───── Data extracts ─────

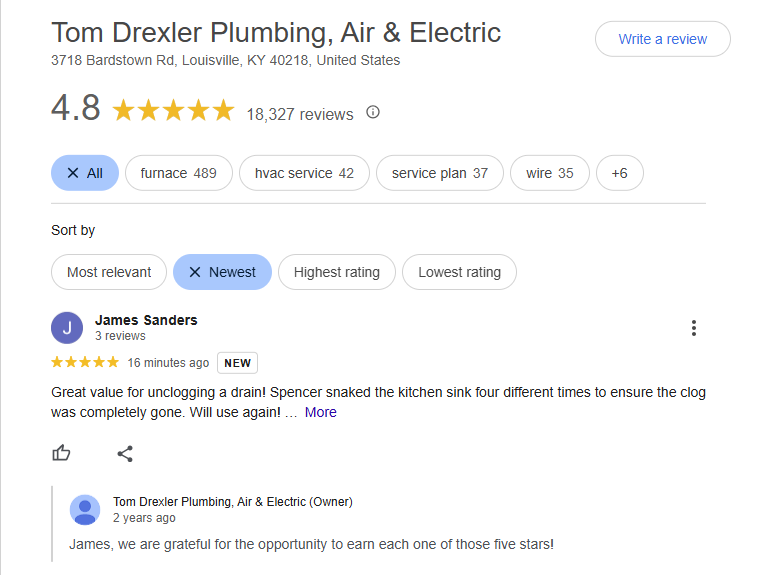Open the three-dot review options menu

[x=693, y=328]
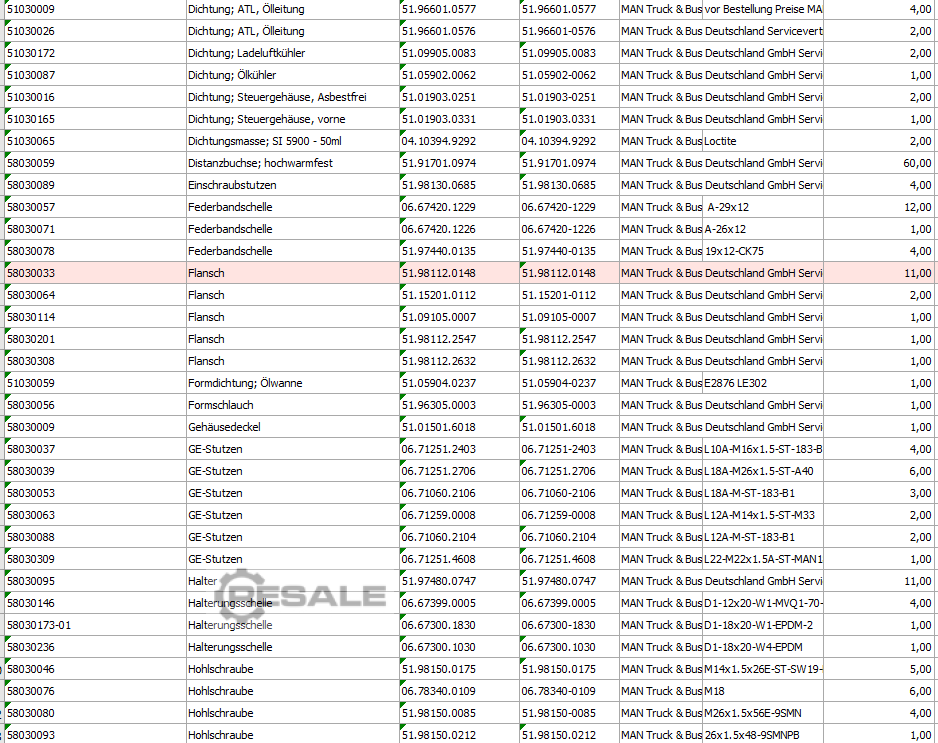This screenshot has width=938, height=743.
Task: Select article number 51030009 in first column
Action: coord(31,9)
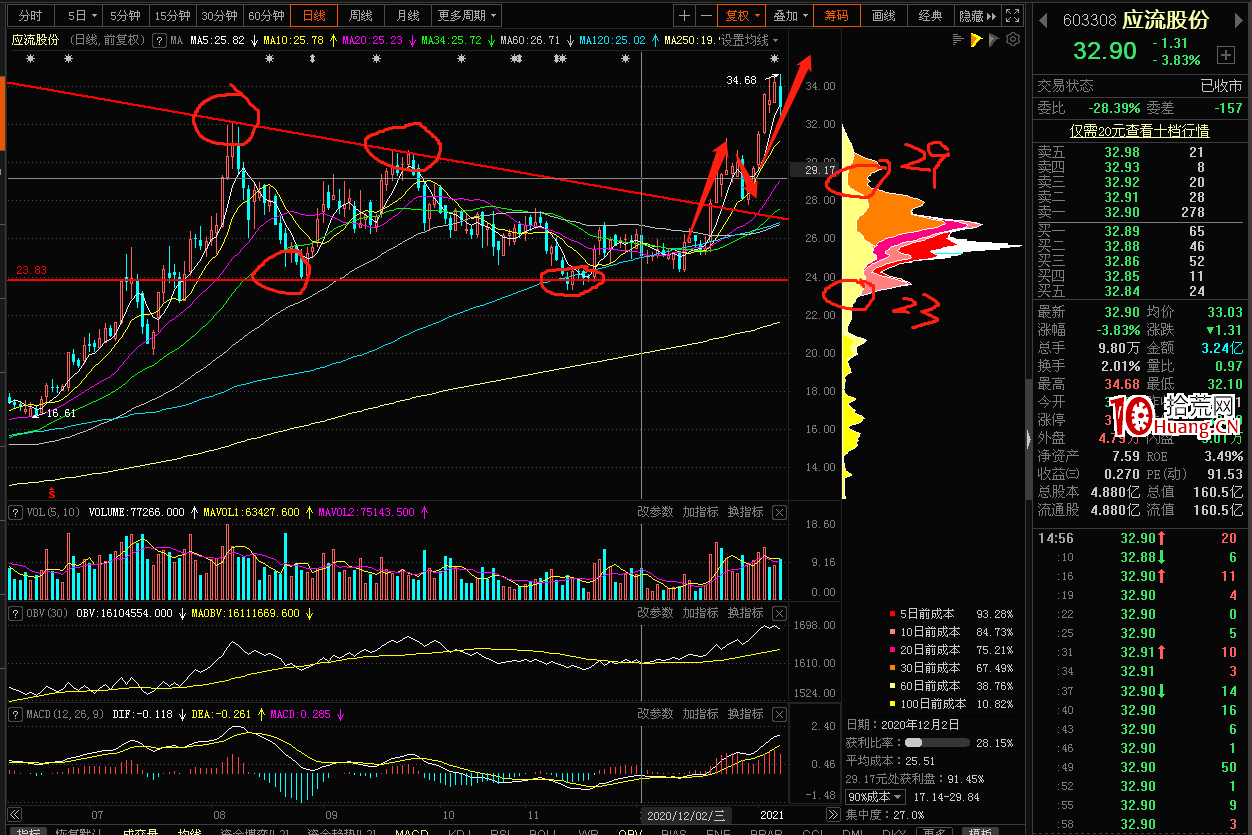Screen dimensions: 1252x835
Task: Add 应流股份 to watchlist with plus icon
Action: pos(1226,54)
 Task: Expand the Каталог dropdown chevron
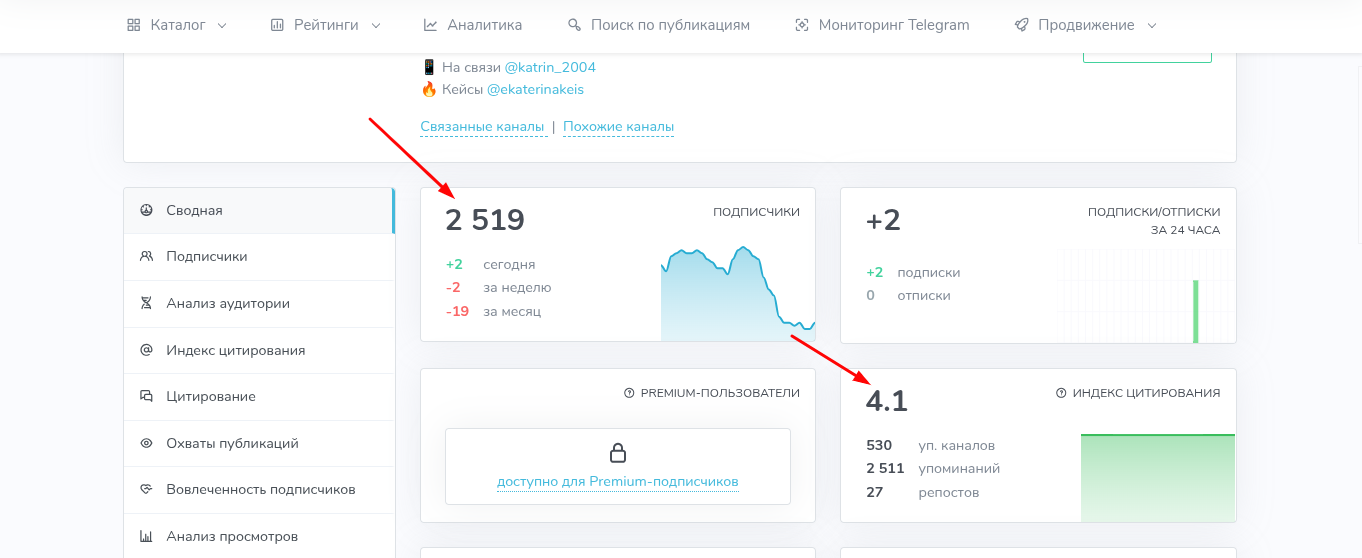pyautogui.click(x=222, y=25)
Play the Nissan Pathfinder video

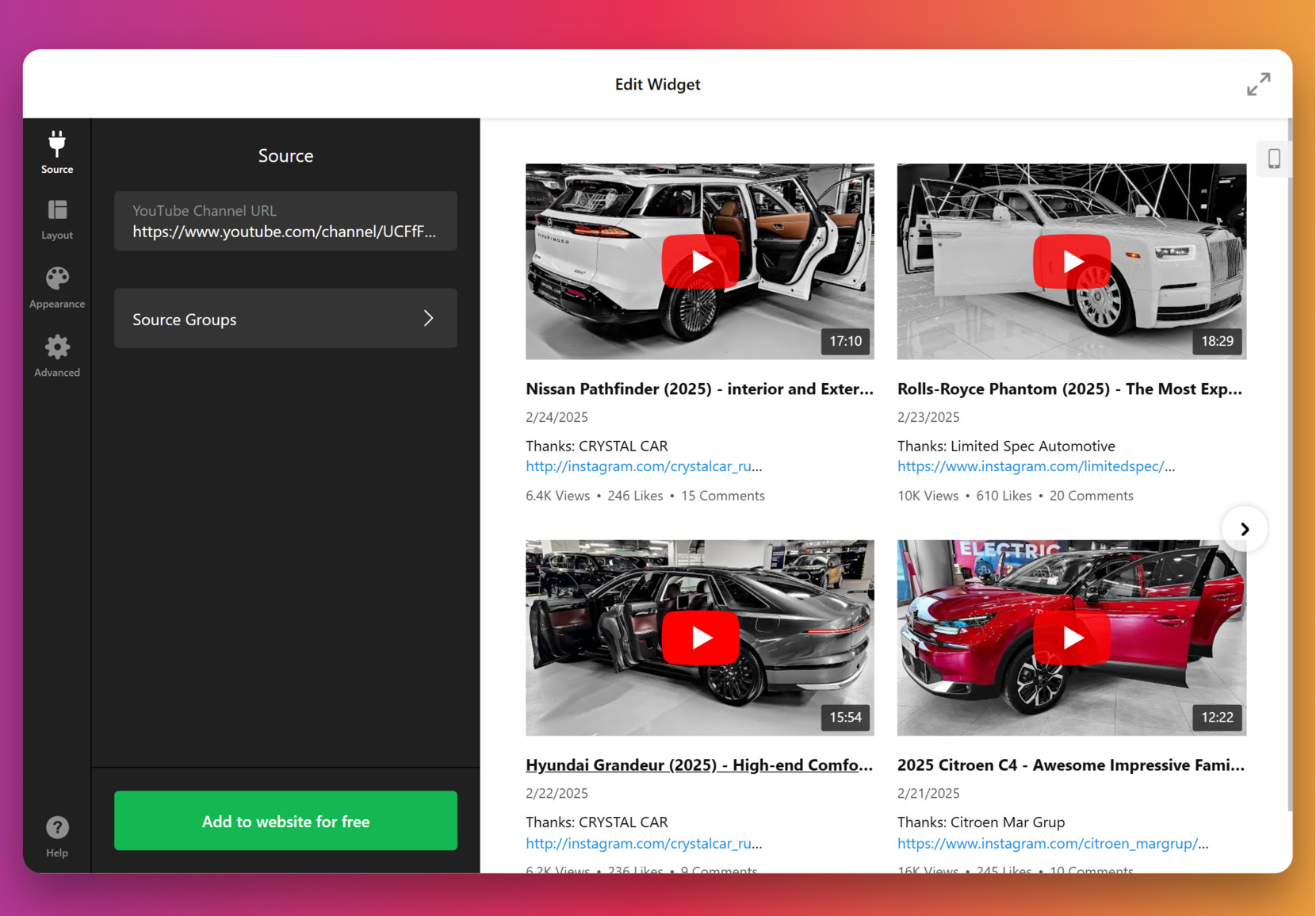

─────

About this exercise
Print only the lines running from the one containing "Task: Expand the Каталог dropdown chevron" to the end of the data above, exactly; include no pictures.

Answer for the task
 Task: Expand the Каталог dropdown chevron
pyautogui.click(x=222, y=25)
Play the Nissan Pathfinder video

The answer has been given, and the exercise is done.